## Task to complete
Please make an exact copy of the listing, without the pictures.

^^^^^^^^^^^^^^^^

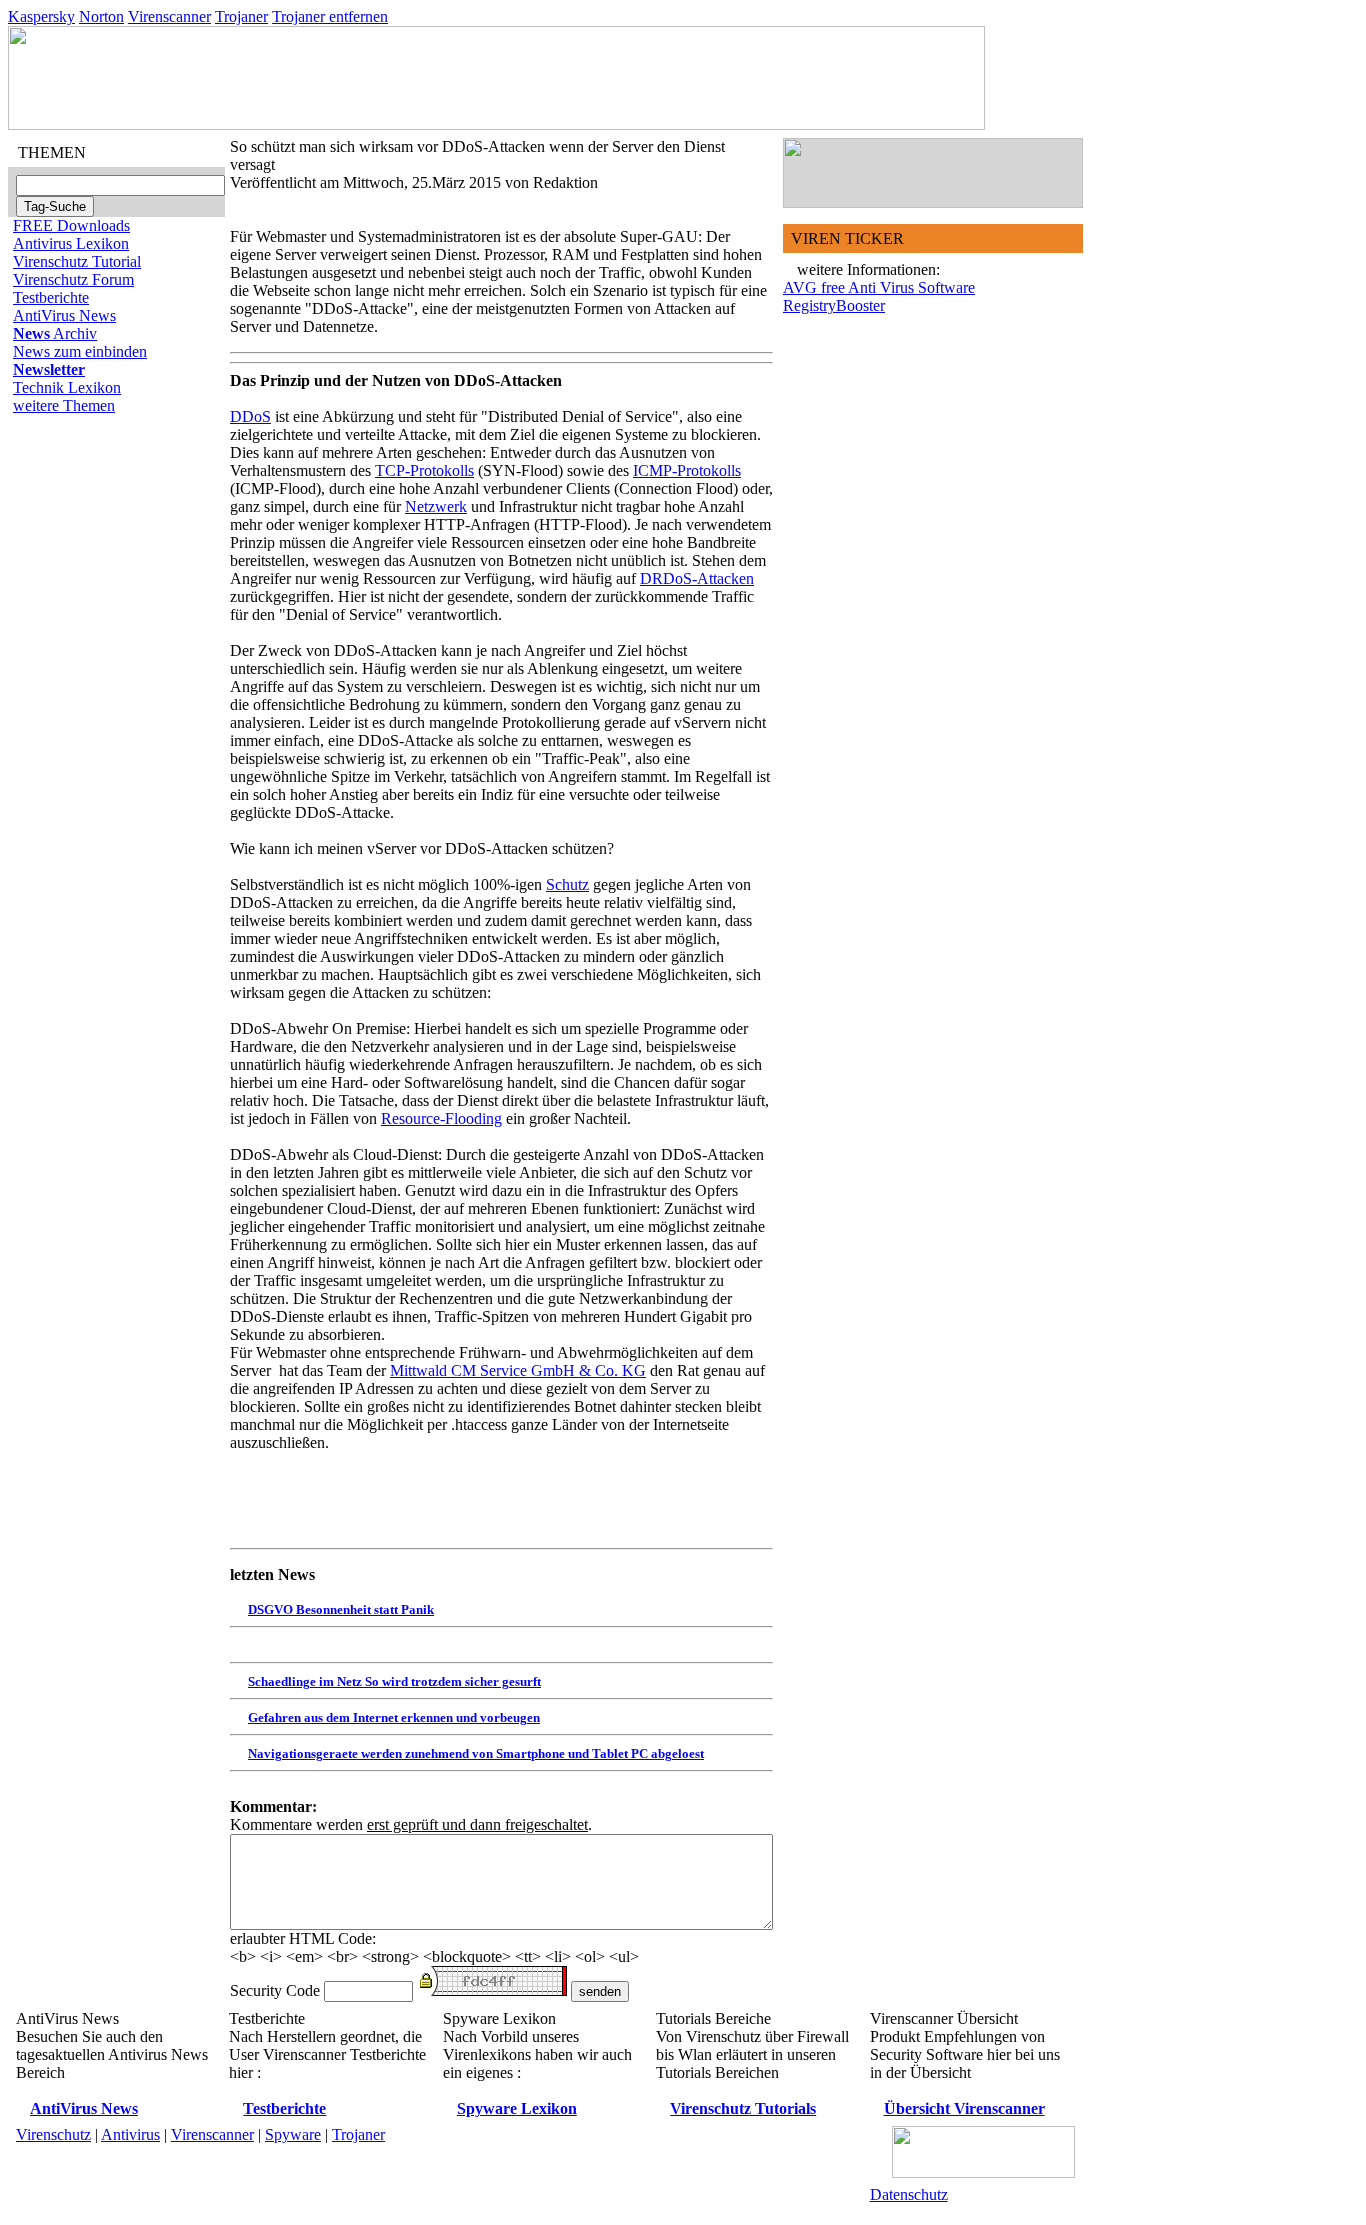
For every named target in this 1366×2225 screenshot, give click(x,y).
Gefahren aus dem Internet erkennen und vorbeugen (394, 1717)
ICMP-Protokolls (687, 470)
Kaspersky (41, 16)
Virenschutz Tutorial (77, 261)
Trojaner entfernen (330, 16)
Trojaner (241, 16)
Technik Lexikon (67, 387)
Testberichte (51, 297)
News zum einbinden (80, 351)
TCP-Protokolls (424, 470)
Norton (101, 16)
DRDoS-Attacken (697, 578)
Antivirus (130, 2134)
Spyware (293, 2134)
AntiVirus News (64, 315)
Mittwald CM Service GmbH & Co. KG (518, 1370)
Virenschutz (53, 2134)
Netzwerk (436, 506)
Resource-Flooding (441, 1118)
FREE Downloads (71, 225)
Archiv (55, 333)
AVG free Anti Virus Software (879, 287)
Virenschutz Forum (73, 279)
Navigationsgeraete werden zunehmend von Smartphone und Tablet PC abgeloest (476, 1753)
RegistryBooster (834, 305)
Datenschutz (909, 2194)
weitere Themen (64, 405)
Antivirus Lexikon (71, 243)
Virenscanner (169, 16)
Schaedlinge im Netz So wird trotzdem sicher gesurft (394, 1681)
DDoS (250, 416)
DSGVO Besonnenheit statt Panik (341, 1609)
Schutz (567, 884)
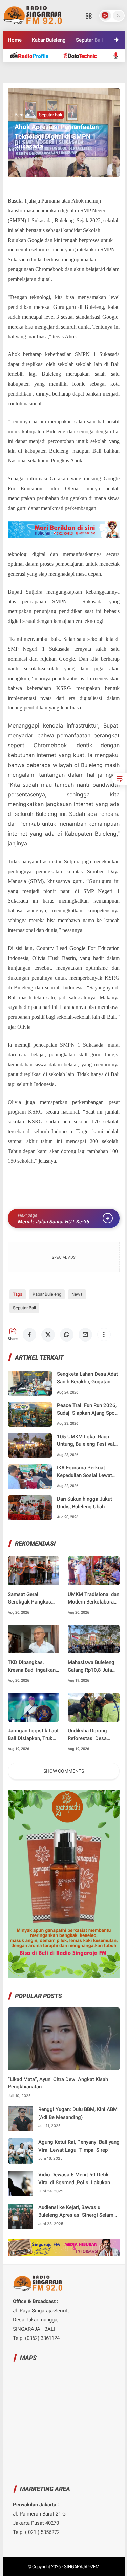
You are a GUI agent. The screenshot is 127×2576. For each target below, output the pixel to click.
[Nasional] (32, 55)
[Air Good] (84, 55)
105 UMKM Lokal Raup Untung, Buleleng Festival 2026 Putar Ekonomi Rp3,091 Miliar (85, 1441)
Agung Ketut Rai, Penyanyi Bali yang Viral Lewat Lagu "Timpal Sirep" (79, 2146)
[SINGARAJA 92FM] (33, 15)
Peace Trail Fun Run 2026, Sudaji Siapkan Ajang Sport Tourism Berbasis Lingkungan (87, 1409)
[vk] (100, 74)
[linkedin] (63, 74)
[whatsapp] (66, 1335)
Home (15, 40)
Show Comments (63, 1771)
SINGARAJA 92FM (81, 2566)
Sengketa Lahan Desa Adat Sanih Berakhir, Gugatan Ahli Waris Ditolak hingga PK (87, 1378)
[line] (45, 74)
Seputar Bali (50, 114)
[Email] (85, 1335)
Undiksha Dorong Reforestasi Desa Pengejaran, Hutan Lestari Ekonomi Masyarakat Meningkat (88, 1735)
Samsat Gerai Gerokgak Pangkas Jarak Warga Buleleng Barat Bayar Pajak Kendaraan (32, 1598)
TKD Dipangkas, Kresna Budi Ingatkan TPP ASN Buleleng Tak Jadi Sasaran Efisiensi (32, 1666)
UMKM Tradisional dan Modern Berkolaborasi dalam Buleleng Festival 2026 (93, 1598)
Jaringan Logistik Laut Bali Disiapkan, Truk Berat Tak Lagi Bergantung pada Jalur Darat (33, 1735)
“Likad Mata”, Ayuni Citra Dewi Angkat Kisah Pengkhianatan (58, 2083)
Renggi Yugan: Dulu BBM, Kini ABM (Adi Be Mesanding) (78, 2113)
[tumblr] (82, 74)
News (77, 1294)
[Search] (88, 15)
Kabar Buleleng (49, 40)
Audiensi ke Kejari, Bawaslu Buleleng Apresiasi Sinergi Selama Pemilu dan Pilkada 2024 (77, 2211)
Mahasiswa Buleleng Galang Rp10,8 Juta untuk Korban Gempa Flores (91, 1666)
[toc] (119, 779)
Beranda (22, 114)
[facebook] (29, 1335)
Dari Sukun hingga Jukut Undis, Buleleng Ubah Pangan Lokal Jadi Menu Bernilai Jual (85, 1503)
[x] (48, 1335)
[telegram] (27, 74)
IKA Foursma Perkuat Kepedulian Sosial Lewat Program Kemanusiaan (84, 1472)
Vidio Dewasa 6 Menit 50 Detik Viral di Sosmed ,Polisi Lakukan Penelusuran (74, 2179)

^^^^^^^^^^^^^^^^

## Answer to the exercise
For every named target in this 1366×2225 screenshot, give click(x,y).
Gefahren aus dem Internet erkennen und vorbeugen (394, 1717)
ICMP-Protokolls (687, 470)
Kaspersky (41, 16)
Virenschutz Tutorial (77, 261)
Trojaner entfernen (330, 16)
Trojaner (241, 16)
Technik Lexikon (67, 387)
Testberichte (51, 297)
News zum einbinden (80, 351)
TCP-Protokolls (424, 470)
Norton (101, 16)
DRDoS-Attacken (697, 578)
Antivirus (130, 2134)
Spyware (293, 2134)
AntiVirus News (64, 315)
Mittwald CM Service GmbH & Co. KG (518, 1370)
Virenschutz (53, 2134)
Netzwerk (436, 506)
Resource-Flooding (441, 1118)
FREE Downloads (71, 225)
Archiv (55, 333)
AVG free Anti Virus Software (879, 287)
Virenschutz Forum (73, 279)
Navigationsgeraete werden zunehmend von Smartphone und Tablet PC abgeloest (476, 1753)
RegistryBooster (834, 305)
Datenschutz (909, 2194)
weitere Themen (64, 405)
Antivirus Lexikon (71, 243)
Virenscanner (169, 16)
Schaedlinge im Netz So wird trotzdem sicher gesurft (394, 1681)
DDoS (250, 416)
DSGVO Besonnenheit statt Panik (341, 1609)
Schutz (567, 884)
You are a GUI agent. The screenshot is 127×2576. For each target below, output the pixel to click.
[Nasional] (32, 55)
[Air Good] (84, 55)
105 UMKM Lokal Raup Untung, Buleleng Festival 2026 Putar Ekonomi Rp3,091 Miliar (85, 1441)
Agung Ketut Rai, Penyanyi Bali yang Viral Lewat Lagu "Timpal Sirep" (79, 2146)
[SINGARAJA 92FM] (33, 15)
Peace Trail Fun Run 2026, Sudaji Siapkan Ajang Sport Tourism Berbasis Lingkungan (87, 1409)
[vk] (100, 74)
[linkedin] (63, 74)
[whatsapp] (66, 1335)
Home (15, 40)
Show Comments (63, 1771)
SINGARAJA 92FM (81, 2566)
Sengketa Lahan Desa Adat Sanih Berakhir, Gugatan Ahli Waris Ditolak hingga PK (87, 1378)
[line] (45, 74)
Seputar Bali (50, 114)
[Email] (85, 1335)
Undiksha Dorong Reforestasi Desa Pengejaran, Hutan Lestari Ekonomi Masyarakat Meningkat (88, 1735)
Samsat Gerai Gerokgak Pangkas Jarak Warga Buleleng Barat Bayar Pajak Kendaraan (32, 1598)
TKD Dipangkas, Kresna Budi Ingatkan TPP ASN Buleleng Tak Jadi Sasaran Efisiensi (32, 1666)
UMKM Tradisional dan Modern Berkolaborasi dalam Buleleng Festival 2026 (93, 1598)
Jaringan Logistik Laut Bali Disiapkan, Truk Berat Tak Lagi Bergantung pada Jalur Darat (33, 1735)
“Likad Mata”, Ayuni Citra Dewi Angkat Kisah Pengkhianatan (58, 2083)
Renggi Yugan: Dulu BBM, Kini ABM (Adi Be Mesanding) (78, 2113)
[tumblr] (82, 74)
News (77, 1294)
[Search] (88, 15)
Kabar Buleleng (49, 40)
Audiensi ke Kejari, Bawaslu Buleleng Apresiasi Sinergi Selama Pemilu dan Pilkada 2024 (77, 2211)
Mahasiswa Buleleng Galang Rp10,8 Juta untuk Korban Gempa Flores (91, 1666)
[toc] (119, 779)
Beranda (22, 114)
[facebook] (29, 1335)
Dari Sukun hingga Jukut Undis, Buleleng Ubah Pangan Lokal Jadi Menu Bernilai Jual (85, 1503)
[x] (48, 1335)
[telegram] (27, 74)
IKA Foursma Perkuat Kepedulian Sosial Lewat Program Kemanusiaan (84, 1472)
Vidio Dewasa 6 Menit 50 Detik Viral di Sosmed ,Polisi Lakukan Penelusuran (74, 2179)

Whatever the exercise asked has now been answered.